Si ahora alguien utilizase El bosque animado como navegador para recorrer las fragas que existían en aquellos tiempos, encontrarían sitios inhóspitos. Las almas en pena, las meigas y la flora y fauna parlantes se han ido hace tiempo, derrotadas no por la racionalidad, sino por supersticiones tecnológicas menos emocionantes y más caras. Lo mismo sucede con los humanos que retrata Wenceslao. Sus descendientes vivirán fuera, tendrán una propiedad forestal asilvestrada o una plantación que usan como una hucha en caso de necesidad. Si acaso un negocio de turismo rural les permitirá recrear el mundo perdido, a semejanza del Parque Jurásico.

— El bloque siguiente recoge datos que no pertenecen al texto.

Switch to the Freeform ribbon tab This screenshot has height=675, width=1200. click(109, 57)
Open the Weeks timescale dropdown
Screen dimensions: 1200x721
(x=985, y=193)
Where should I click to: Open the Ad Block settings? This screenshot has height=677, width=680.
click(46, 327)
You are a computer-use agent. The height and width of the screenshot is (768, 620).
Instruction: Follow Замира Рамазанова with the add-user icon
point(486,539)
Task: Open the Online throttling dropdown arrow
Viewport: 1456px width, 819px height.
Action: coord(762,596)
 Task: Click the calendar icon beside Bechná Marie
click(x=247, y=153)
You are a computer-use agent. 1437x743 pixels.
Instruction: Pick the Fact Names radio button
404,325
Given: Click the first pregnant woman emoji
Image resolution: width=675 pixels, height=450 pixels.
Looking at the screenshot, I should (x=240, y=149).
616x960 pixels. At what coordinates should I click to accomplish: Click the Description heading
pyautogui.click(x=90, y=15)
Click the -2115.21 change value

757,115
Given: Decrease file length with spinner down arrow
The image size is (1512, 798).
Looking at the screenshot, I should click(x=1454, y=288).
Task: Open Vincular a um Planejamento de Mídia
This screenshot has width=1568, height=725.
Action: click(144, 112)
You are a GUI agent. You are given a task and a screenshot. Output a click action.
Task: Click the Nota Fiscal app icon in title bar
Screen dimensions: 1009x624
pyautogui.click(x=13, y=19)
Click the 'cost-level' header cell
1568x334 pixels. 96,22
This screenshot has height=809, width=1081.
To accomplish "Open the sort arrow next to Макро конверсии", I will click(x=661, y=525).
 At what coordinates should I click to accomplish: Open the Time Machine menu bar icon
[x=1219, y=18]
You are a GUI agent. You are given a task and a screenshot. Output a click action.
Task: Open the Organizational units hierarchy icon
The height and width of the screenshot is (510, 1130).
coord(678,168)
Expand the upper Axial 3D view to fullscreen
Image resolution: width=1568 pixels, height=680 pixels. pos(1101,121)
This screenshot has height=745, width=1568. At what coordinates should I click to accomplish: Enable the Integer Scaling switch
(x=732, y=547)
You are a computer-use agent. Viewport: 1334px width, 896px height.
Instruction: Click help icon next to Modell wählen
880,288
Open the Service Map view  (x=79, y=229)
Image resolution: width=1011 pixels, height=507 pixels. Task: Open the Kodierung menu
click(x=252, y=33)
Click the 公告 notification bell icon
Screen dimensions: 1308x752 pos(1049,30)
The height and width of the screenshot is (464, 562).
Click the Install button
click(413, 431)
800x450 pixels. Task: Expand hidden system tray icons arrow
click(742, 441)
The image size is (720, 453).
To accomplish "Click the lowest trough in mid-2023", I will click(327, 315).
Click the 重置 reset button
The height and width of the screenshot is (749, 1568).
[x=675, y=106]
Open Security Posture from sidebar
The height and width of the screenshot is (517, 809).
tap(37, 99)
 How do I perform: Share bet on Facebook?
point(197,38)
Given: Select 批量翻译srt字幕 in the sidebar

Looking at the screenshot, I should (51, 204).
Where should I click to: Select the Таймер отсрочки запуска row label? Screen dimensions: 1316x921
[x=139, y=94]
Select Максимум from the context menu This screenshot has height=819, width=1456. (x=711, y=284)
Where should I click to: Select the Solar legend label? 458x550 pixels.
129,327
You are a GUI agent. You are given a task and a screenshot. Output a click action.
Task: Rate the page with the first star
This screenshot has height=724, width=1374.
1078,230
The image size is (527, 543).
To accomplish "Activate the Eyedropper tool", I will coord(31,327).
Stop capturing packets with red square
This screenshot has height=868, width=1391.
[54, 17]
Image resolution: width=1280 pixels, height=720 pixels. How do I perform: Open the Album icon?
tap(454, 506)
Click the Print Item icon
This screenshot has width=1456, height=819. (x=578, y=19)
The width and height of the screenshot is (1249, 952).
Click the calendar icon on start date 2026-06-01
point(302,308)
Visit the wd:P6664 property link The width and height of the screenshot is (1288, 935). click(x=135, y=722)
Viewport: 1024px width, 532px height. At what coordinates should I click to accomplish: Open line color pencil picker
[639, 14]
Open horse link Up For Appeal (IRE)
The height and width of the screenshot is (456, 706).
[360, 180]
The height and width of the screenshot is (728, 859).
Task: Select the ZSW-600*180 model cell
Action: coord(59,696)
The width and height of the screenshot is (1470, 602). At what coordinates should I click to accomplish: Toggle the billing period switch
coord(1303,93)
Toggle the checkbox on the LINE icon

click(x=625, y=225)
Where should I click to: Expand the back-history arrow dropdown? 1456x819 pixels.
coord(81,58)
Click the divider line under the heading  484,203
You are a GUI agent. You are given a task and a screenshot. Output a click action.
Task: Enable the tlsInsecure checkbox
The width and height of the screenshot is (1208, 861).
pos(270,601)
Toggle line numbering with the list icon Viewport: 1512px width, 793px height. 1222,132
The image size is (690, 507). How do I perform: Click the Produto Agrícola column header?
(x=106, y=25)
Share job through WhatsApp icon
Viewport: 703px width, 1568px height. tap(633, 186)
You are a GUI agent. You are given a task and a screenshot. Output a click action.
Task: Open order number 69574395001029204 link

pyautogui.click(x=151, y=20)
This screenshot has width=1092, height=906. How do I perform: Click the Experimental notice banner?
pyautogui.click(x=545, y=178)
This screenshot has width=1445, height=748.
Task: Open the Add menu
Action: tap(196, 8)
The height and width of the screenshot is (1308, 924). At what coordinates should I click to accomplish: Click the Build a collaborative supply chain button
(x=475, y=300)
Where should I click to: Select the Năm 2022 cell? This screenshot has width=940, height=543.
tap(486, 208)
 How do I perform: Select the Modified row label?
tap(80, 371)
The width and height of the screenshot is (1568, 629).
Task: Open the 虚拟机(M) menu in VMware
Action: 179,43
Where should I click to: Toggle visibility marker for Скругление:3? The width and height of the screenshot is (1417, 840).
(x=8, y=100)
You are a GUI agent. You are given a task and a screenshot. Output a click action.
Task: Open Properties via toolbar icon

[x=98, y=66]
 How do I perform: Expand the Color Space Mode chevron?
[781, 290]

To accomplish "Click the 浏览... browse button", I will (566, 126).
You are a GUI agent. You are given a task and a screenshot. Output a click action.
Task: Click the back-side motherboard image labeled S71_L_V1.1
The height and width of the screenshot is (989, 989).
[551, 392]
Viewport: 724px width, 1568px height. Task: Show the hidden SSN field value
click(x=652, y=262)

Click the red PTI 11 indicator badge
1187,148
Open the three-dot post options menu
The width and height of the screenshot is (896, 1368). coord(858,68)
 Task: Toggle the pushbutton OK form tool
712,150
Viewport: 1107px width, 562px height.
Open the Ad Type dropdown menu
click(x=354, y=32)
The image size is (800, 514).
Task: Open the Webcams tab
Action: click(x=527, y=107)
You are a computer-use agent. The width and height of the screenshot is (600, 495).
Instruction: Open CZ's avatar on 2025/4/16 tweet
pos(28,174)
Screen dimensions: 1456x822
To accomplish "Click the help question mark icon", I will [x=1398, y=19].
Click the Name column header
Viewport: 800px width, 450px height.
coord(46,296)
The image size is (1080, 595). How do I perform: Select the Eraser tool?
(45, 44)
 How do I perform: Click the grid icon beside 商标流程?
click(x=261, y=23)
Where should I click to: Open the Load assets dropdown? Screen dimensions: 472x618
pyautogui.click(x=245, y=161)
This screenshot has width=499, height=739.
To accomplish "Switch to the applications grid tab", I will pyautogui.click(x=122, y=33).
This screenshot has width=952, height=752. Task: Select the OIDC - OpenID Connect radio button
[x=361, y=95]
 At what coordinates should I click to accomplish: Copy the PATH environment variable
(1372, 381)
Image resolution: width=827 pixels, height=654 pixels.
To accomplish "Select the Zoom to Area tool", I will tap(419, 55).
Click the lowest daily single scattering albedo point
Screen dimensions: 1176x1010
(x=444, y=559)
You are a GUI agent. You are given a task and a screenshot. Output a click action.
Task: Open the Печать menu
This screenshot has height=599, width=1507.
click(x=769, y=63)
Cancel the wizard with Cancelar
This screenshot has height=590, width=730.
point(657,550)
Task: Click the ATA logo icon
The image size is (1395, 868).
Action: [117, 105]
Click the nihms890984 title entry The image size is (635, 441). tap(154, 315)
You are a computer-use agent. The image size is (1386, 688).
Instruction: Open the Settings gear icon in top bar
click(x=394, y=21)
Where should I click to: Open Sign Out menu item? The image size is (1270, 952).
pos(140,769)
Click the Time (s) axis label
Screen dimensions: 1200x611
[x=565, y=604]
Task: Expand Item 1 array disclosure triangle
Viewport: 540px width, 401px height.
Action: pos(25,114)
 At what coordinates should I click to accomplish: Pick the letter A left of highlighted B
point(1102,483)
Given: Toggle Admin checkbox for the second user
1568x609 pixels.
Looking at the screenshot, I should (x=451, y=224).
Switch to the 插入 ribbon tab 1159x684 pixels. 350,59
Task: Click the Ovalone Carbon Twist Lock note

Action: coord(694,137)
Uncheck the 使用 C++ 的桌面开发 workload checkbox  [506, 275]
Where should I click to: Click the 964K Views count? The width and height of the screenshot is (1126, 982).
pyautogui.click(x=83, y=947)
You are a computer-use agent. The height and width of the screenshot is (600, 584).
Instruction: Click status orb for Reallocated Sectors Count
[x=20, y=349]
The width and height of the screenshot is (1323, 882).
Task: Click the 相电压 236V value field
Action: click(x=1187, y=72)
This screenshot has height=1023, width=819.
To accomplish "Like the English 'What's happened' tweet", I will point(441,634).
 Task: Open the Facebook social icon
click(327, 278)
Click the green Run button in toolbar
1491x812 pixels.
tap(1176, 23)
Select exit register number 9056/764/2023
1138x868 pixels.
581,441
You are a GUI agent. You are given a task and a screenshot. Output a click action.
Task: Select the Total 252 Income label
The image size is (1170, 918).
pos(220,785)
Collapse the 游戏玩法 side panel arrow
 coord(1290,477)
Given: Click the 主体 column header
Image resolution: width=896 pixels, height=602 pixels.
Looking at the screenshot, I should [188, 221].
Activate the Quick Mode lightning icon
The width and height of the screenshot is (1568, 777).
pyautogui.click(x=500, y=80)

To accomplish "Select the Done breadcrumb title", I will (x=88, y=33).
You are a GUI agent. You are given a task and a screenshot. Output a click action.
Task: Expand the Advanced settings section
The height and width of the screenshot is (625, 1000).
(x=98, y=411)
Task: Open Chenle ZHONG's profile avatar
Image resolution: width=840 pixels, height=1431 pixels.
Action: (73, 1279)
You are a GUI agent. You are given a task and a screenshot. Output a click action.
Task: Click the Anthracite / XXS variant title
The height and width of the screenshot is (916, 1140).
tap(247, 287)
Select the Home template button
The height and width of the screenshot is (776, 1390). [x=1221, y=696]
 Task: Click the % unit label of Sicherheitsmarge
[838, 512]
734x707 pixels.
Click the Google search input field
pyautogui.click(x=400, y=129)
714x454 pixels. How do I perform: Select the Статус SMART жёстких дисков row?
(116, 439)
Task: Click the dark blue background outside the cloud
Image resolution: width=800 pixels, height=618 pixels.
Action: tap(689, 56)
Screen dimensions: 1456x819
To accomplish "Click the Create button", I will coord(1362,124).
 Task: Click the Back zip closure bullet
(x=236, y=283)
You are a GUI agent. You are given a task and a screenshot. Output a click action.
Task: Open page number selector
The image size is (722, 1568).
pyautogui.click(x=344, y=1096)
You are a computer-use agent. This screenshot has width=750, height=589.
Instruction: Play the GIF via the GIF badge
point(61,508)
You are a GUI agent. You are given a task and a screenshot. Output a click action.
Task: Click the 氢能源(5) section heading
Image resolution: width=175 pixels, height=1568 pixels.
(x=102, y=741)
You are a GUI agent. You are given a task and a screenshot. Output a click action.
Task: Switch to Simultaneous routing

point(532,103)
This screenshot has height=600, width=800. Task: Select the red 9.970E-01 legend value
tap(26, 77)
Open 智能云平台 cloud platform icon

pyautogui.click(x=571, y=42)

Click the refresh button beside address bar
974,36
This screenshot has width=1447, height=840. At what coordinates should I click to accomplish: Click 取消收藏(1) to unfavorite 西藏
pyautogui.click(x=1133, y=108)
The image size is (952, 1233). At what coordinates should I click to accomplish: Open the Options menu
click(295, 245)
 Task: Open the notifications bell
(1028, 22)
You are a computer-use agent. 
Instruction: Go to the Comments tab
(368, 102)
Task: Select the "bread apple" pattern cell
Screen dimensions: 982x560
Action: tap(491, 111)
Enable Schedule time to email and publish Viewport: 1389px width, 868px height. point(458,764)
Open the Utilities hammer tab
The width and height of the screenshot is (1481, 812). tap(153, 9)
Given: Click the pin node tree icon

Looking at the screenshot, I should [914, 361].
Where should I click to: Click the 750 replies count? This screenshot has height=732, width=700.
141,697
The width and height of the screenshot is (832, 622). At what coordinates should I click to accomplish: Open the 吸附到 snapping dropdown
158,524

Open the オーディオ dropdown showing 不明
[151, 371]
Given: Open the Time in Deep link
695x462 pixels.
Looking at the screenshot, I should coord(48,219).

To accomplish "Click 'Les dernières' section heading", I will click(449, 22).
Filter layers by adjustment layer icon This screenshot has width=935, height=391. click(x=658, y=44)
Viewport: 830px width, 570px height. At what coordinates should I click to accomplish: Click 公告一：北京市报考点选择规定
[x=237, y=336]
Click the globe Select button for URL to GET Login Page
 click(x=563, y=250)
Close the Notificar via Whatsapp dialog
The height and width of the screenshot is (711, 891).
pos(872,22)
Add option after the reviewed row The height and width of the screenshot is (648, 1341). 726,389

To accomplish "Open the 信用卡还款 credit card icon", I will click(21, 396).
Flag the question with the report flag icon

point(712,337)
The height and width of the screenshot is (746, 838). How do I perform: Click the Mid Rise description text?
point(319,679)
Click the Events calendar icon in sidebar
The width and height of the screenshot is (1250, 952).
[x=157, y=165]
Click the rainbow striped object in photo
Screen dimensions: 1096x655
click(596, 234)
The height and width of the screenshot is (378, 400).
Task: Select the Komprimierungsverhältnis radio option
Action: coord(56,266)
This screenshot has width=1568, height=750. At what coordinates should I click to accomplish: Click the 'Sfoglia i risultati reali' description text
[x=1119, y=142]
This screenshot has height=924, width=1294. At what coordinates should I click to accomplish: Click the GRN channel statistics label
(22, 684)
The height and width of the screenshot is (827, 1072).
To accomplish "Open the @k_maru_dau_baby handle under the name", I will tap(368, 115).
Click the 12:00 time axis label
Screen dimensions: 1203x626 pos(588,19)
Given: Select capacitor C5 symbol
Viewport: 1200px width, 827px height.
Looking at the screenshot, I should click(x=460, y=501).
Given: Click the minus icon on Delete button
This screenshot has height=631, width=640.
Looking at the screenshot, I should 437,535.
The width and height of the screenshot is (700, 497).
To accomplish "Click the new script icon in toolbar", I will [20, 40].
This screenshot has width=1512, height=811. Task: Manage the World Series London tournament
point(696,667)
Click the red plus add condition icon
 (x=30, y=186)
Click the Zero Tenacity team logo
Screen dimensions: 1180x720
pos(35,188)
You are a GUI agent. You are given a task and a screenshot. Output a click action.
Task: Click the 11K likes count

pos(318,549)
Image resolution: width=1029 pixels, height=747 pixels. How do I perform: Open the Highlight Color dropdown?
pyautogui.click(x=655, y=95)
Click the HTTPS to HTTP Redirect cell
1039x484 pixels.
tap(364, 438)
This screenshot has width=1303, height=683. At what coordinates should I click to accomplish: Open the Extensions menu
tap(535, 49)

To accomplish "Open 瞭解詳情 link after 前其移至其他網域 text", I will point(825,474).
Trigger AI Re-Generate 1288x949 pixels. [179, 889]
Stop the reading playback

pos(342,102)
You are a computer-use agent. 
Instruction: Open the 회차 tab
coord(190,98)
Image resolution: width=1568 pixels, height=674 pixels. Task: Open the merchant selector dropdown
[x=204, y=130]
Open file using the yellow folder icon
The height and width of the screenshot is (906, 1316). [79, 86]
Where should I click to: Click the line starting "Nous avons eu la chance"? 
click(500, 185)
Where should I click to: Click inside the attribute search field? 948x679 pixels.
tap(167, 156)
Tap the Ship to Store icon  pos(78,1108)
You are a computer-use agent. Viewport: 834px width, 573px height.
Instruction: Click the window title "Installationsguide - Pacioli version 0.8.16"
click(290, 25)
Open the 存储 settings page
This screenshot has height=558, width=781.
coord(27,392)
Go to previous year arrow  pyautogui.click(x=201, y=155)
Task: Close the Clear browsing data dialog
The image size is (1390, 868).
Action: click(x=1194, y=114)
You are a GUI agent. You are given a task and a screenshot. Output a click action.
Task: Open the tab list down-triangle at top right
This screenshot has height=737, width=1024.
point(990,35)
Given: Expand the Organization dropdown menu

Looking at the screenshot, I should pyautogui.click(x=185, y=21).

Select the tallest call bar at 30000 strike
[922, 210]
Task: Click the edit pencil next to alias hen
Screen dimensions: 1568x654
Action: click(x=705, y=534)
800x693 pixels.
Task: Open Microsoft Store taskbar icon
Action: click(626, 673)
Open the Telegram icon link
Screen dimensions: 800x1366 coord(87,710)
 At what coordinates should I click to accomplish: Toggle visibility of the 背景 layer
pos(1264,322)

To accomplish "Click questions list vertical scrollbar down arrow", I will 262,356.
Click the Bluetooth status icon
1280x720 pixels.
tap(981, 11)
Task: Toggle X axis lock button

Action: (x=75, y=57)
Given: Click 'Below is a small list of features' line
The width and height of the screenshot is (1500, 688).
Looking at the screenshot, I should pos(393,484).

 Ochenta años, después Galicia cuenta con un ejército de miles de efectivos, helicópteros, aviones, drones, cámaras y toda suerte de artilugios para luchar en un medio hostil contra fantasmas incendiarios que llevan décadas jugando al escondite y burlándose de las hipótesis. La diferencia con aquel entonces es que los bosques animados antes eran nuestros, cercanos, familiares, mientras que ahora son una terra incognita que solo vemos a distancia desde la autopista.

Defensa del chiringuito

Ocurre con los chiringuitos igual que con las obras faraónicas. Debido a una subversión semántica, lo que son grandes logros de la humanidad se convierten en algo preñado de connotaciones negativas. ¿Quién puede dudar de la contribución de los faraones a la riqueza egipcia? Miles de años después buena parte del PIB del país se debe a la atracción turística que ejercen las pirámides, esfinges y momias legados por aquellos visionarios. O sea que Egipto sería en la actualidad una nación mucho más pobre sin esas obras faraónicas. En cuanto al chiringuito, término acuñado por el periodista Cesar González Ruano, no cabe duda de que es un oasis en las playas que tienen la fortuna de contar con uno. No son superfluos, ni pueden considerarse una hostelería apócrifa. ¿A qué viene entonces llamar chiringuitos a los organismos autónomos, agencias y demás fauna de la administración paralela? Estamos ante una flagrante injusticia. Algo tendrían que hacer los faraones y chiringuiteros para reivindicar su prestigio.

«¡Serenooo!»

No, la figura del sereno no es propia del franquismo, de modo que reivindicarla no acarrea represalias. Su utilidad fue tal que estuvo presente en las calles desde el XVIII a finales de los setenta. Era el guardián nocturno con un cometido variopinto que incluía abrir puertas, evitar desmanes menores, anunciar el estado meteorológico («¡sereno!» decía cuando el tiempo era bueno) y otros asuntos sobre la marcha. Todo eso es anacrónico, pero no así otra de sus misiones relacionada con el encendido y apagado del alumbrado. Gracias a él no se malgastaba, y es eso de lo que se trata con las pintorescas disposiciones gubernamentales, cuya vigilancia será ardua. Corre el riesgo el Gobierno de que se le tome como al pito de un sereno, con lo que se alude al silbato que llevaban y no a otra cosa. Ademas, la penumbra que se decreta sería más llevadera contando con estos profesionales de la noche, dicho en el mejor de los sentidos. Feijoo, que ejerció en Cambados de mestre del Capítulo Serenísmo del Albariño, no podría oponerse.